クラス: GeneralizedLinearMixedModel

一般化線形混合効果モデルの応答の予測

説明

ypred = predict(glme) は、一般化線形混交効果モデル glme の当てはめに使われる元の予測子を使用して、応答の予測された条件付き平均 ypred を返します。

ypred = predict(glme,tblnew) は、tblnew で指定された新たな予測子の値を使用して、予測した条件付き平均を返します。

tblnew のグループ化変数が、元のデータにない水準を保有する場合、そのグループ化変数の変量効果は、グループ化変数に新しい水準が含まれる観測値での 'Conditional' 予測に役立ちません。

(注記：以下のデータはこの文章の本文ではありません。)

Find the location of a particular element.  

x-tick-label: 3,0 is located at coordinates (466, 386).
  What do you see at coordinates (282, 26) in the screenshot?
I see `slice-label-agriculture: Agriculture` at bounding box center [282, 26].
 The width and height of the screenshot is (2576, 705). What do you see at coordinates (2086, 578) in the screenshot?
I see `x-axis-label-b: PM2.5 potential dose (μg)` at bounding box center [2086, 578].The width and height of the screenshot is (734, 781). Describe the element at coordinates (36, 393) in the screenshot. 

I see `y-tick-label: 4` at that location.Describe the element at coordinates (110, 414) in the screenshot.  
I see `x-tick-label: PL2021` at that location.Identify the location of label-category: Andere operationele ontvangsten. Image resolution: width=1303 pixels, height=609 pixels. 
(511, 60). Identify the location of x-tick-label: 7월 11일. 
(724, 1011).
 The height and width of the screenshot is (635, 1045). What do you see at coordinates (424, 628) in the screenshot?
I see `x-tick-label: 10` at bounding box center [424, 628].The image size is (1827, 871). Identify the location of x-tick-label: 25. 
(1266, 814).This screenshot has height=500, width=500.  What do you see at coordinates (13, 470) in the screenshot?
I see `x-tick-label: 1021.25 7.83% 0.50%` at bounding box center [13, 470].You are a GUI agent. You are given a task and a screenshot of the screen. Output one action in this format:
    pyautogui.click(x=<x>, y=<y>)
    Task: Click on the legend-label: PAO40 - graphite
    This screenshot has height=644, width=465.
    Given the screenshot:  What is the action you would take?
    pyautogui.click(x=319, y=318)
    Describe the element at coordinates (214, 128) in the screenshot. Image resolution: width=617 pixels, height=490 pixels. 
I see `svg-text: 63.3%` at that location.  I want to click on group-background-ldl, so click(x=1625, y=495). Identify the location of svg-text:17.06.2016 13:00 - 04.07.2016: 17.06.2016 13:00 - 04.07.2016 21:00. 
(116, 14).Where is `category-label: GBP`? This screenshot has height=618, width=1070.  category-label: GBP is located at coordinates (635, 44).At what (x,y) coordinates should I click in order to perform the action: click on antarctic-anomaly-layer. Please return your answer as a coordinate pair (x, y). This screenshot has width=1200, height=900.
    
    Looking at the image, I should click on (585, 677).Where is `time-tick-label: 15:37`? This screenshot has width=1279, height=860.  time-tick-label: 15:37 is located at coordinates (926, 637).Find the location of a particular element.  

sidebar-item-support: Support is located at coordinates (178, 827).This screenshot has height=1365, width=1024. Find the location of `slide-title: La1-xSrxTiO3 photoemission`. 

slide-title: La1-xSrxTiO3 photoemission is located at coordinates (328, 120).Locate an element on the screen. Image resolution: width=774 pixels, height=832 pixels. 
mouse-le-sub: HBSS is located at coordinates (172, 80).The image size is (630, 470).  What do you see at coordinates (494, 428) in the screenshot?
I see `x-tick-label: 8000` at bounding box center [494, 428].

ypred = predict(___,Name,Value) は、1 つ以上の Name,Value のペアの引数に指定された追加オプションを使用して、応答の予測した条件付き平均を返します。たとえば、信頼水準、同時信頼限界または固定効果のみからの寄与を指定できます。前の構文の入力引数のいずれかを使用できます。

[ypred,ypredCI] = predict(___) はまた、各予測値の 95% の点別信頼区間 ypredCI を返します。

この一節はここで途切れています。